## Task to complete:
Please pick up the R code walkthrough below from its last line and continue it.

## Passage:
Now we can concatenate all of our data and add the labels. I’m also going to change the array field to record_type, which will be hourly or daily.

# make list of all files:
fileList = list.files("./data/", full.names = TRUE)

allDats = lapply(fileList, dat2df)
## Joining, by = c("array", "datetime", "record", "value")
## Joining, by = c("array", "datetime", "record", "value")
## Joining, by = c("array", "datetime", "record", "value")
## Joining, by = c("array", "datetime", "record", "value")
## Joining, by = c("array", "datetime", "record", "value")
## Joining, by = c("array", "datetime", "record", "value")
## Joining, by = c("array", "datetime", "record", "value")
## Joining, by = c("array", "datetime", "record", "value")
## Joining, by = c("array", "datetime", "record", "value")

## Given entries:
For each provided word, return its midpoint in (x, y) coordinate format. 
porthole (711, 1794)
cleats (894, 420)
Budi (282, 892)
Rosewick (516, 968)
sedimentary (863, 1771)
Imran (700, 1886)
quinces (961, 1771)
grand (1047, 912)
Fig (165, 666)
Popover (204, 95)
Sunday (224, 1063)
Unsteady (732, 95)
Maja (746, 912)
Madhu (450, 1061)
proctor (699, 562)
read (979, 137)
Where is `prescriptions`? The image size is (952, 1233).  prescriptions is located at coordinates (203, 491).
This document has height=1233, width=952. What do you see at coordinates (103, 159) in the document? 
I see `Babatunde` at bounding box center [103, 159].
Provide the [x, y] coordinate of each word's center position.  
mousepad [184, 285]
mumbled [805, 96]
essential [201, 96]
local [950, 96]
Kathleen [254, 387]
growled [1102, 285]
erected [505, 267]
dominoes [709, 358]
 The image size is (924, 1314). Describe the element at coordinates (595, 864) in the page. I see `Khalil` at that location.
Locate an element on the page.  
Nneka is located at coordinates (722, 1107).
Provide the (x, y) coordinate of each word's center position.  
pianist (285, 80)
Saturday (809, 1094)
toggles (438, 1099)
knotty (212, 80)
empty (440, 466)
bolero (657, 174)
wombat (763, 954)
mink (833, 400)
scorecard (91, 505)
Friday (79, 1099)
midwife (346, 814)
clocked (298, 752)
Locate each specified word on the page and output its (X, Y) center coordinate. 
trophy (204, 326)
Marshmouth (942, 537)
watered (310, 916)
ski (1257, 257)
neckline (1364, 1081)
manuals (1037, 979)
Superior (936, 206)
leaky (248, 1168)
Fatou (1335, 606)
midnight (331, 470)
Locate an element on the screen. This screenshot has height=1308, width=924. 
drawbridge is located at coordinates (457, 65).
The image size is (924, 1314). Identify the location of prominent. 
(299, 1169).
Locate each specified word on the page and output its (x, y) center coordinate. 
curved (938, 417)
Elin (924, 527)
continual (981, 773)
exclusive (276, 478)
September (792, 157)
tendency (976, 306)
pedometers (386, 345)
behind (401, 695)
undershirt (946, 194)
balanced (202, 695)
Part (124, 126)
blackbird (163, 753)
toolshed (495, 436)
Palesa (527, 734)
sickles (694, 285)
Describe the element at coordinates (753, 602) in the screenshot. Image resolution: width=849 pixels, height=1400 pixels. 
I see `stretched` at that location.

## Response:
## Joining, by = c("array", "datetime", "record", "value")
## Joining, by = c("array", "datetime", "record", "value")
## Joining, by = c("array", "datetime", "record", "value")
## Joining, by = c("array", "datetime", "record", "value")
## Joining, by = c("array", "datetime", "record", "value")
## Joining, by = c("array", "datetime", "record", "value")
## Joining, by = c("array", "datetime", "record", "value")
## Joining, by = c("array", "datetime", "record", "value")
wxAll = allDats %>% reduce(full_join) %>% distinct()
## Joining, by = c("array", "datetime", "record", "value")
## Joining, by = c("array", "datetime", "record", "value")
## Joining, by = c("array", "datetime", "record", "value")
## Joining, by = c("array", "datetime", "record", "value")
## Joining, by = c("array", "datetime", "record", "value")
## Joining, by = c("array", "datetime", "record", "value")
## Joining, by = c("array", "datetime", "record", "value")
## Joining, by = c("array", "datetime", "record", "value")
## Joining, by = c("array", "datetime", "record", "value")
## Joining, by = c("array", "datetime", "record", "value")
## Joining, by = c("array", "datetime", "record", "value")
## Joining, by = c("array", "datetime", "record", "value")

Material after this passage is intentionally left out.